Document Information:
Title:Occupational stress and burnout between male and female police officers: Are there any gender differences?
Author(s):William P. McCarty, (University of Nebraska-Omaha, Omaha, Nebraska, USA), Jihong “Solomon” Zhao, (Sam Houston State University, Huntsville, Texas, USA), Brett E. Garland, (Missouri State University, Springfield, Missouri, USA)
Citation:William P. McCarty, Jihong “Solomon” Zhao, Brett E. Garland, (2007) "Occupational stress and burnout between male and female police officers: Are there any gender differences?", Policing: An International Journal of Police Strategies & Management, Vol. 30 Iss: 4, pp.672 - 691
Keywords:Gender, Police, Stress
Article type:Research paper
DOI:10.1108/13639510710833938 (Permanent URL)
Publisher:Emerald Group Publishing Limited
Abstract:

Purpose – The purpose of this paper is to explore whether male and female police officers report different levels of occupational stress and burnout. Also, the research seeks to examine whether various factors that are purported to influence occupational stress and burnout have differential effects on male and female officers.

Design/methodology/approach – Using a sample of police officers working in a large metropolitan department in the Northeast, the paper begins by using t-tests to make gender comparisons between the average levels of occupational stress and burnout between male and female officers. Next, separate multivariate analyses were run for male and female officers to determine how a set of independent variables measuring the work-environment, coping mechanisms, and other demographic characteristics affected the measures of occupational stress and burnout.

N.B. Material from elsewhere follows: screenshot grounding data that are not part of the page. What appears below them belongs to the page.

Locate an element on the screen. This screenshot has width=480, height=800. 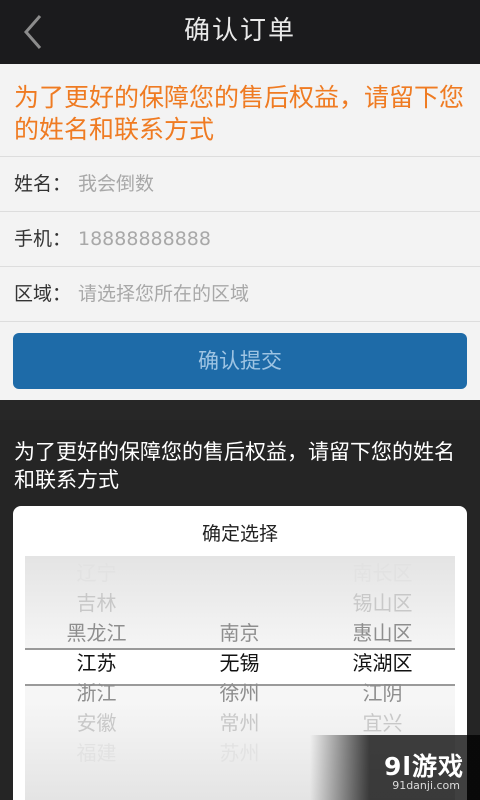
picker-item: 安徽 is located at coordinates (96, 723).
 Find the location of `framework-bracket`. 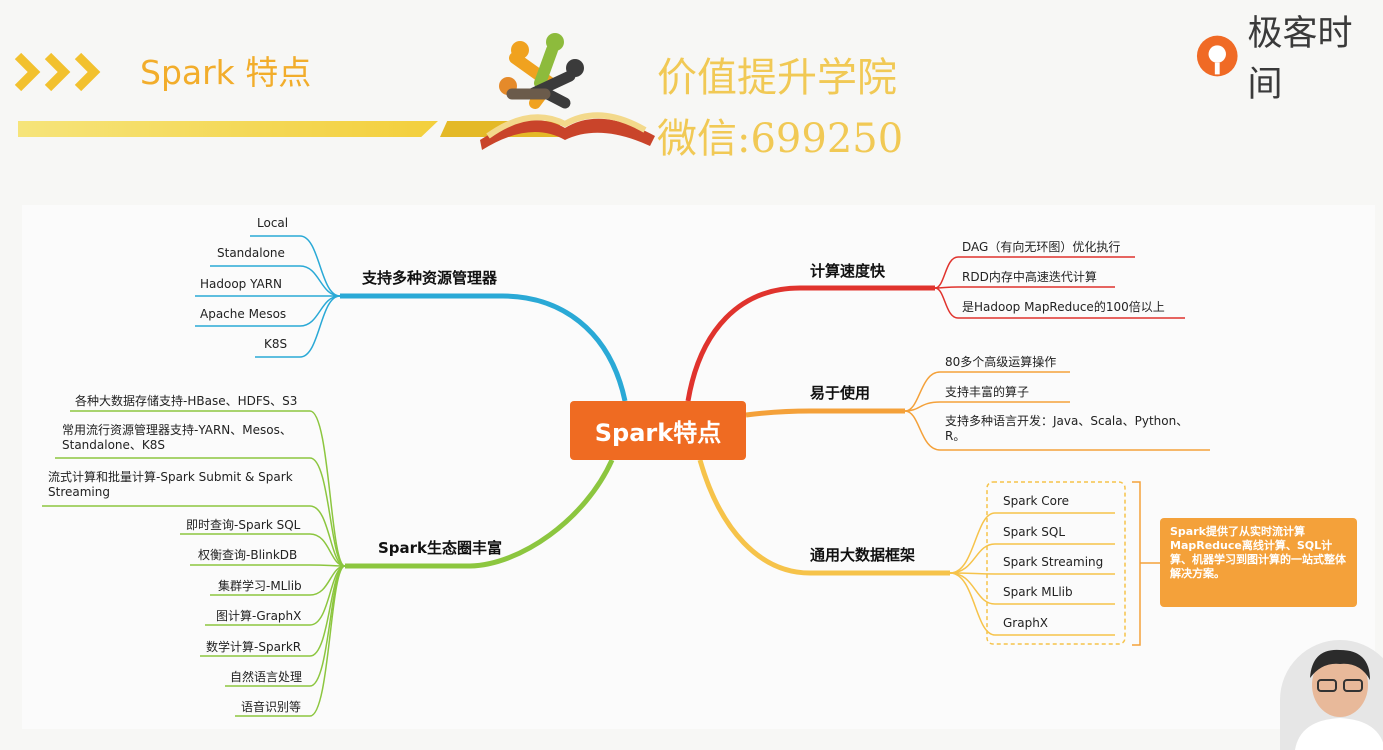

framework-bracket is located at coordinates (1146, 564).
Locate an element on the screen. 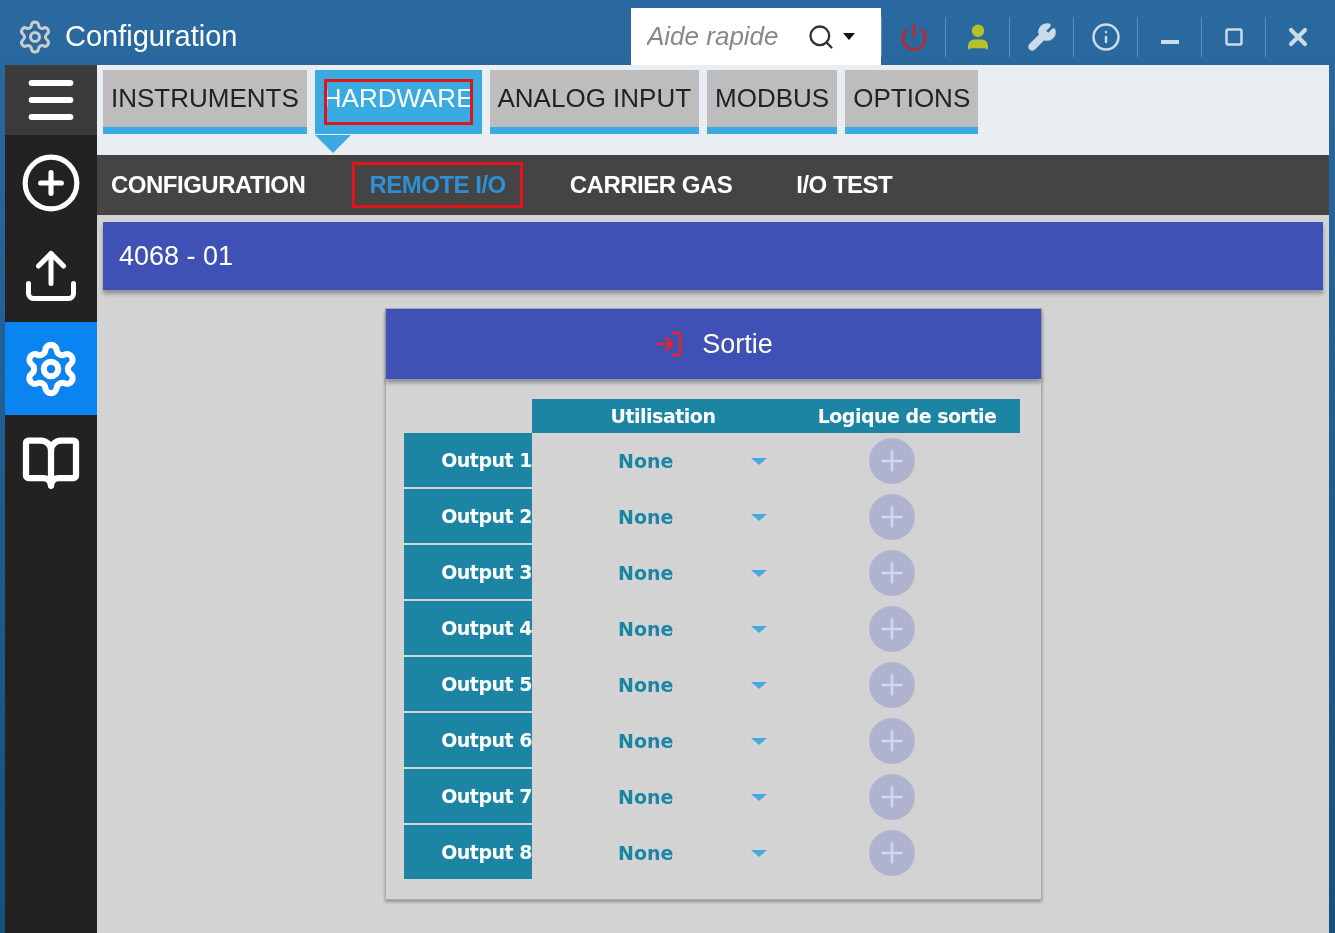  row-header: Output 4 is located at coordinates (468, 629).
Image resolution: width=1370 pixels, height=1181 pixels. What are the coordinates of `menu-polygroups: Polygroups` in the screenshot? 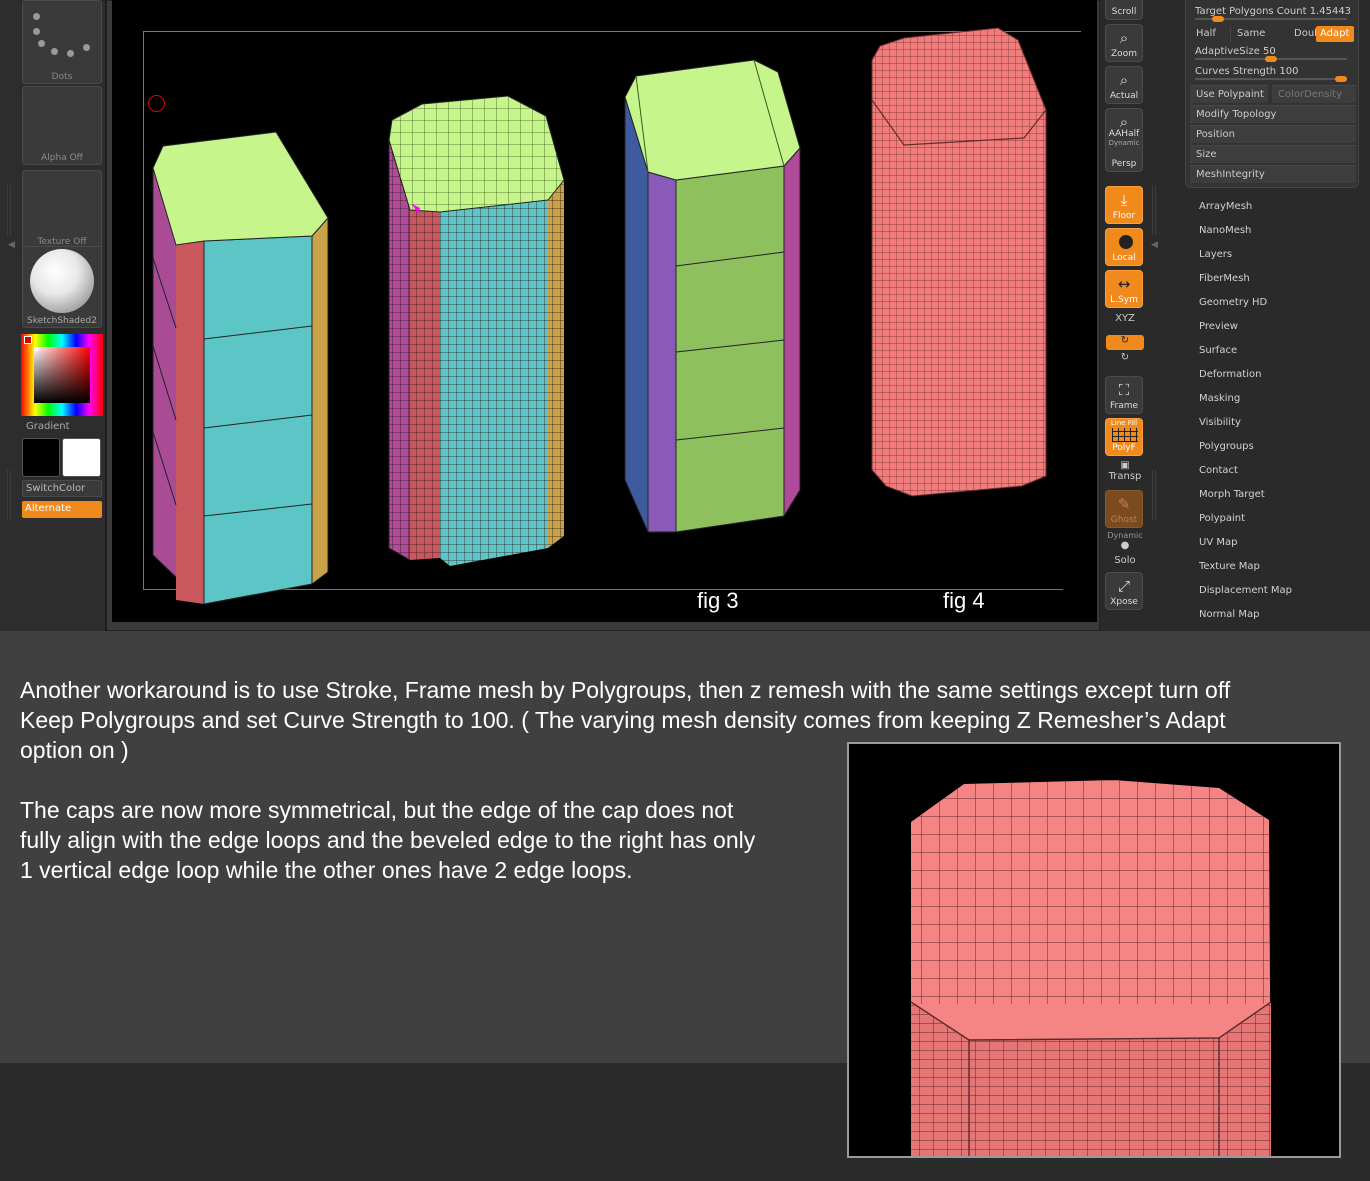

Findings – The findings indicate that male and female officers did not report significantly different levels of occupational stress and burnout. Results of the separate multivariate analyses reveal that, although there are similar predictors of stress and burnout for male and female officers, differences did exist in the models, lending support to the assertion that the female officers may experience unique stressors in the police organization. The multivariate results also indicate that African-American female officers report significantly higher levels of burnout than other officers.

Research limitations/implications – The current research adds to the knowledge about how levels and predictors of work-related stress and burnout compare between male and female police officers. The current study is limited by its focus on only one police department located in the Northeast. This may limit the generalizability of the results.

Originality/value – The results of the study have implications for programs and policies that seek to prevent stress and burnout among police officers. The results of the current study indicate that a one-program-fits-all approach may not be the best way for departments to help officers to deal with stress and burnout, since male and female officers may not experience or deal with these issues in a similar fashion.